* _Part of a data file_:
===============

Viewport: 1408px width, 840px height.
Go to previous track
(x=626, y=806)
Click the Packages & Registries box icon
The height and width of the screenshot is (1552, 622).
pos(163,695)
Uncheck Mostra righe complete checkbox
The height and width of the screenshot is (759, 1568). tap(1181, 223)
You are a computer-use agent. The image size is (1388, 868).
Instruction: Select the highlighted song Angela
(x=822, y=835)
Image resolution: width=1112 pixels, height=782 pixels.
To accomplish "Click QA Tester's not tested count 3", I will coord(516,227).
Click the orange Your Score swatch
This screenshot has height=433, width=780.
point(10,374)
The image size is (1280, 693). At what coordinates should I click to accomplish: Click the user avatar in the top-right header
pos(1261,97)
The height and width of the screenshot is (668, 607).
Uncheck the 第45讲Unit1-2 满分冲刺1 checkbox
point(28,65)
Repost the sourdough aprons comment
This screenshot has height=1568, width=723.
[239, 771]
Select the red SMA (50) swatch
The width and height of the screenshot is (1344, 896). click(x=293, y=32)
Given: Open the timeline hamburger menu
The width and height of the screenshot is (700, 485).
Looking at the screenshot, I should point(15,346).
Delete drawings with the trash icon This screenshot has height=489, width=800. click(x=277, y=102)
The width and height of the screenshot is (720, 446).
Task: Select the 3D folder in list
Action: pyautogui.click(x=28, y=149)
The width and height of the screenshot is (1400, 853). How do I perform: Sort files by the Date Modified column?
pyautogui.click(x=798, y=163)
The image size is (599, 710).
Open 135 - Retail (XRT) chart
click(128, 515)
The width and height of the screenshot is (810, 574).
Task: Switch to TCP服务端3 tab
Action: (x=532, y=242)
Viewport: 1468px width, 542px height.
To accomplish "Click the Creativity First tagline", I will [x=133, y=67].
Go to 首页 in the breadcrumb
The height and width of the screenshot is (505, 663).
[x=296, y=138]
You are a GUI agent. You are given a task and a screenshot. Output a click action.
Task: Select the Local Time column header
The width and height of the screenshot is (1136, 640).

===============

* _EXERCISE DESCRIPTION_: Count the lines in the data above that contain the word "will", and give only the number.

* _SOLUTION FOR THIS EXERCISE_: 2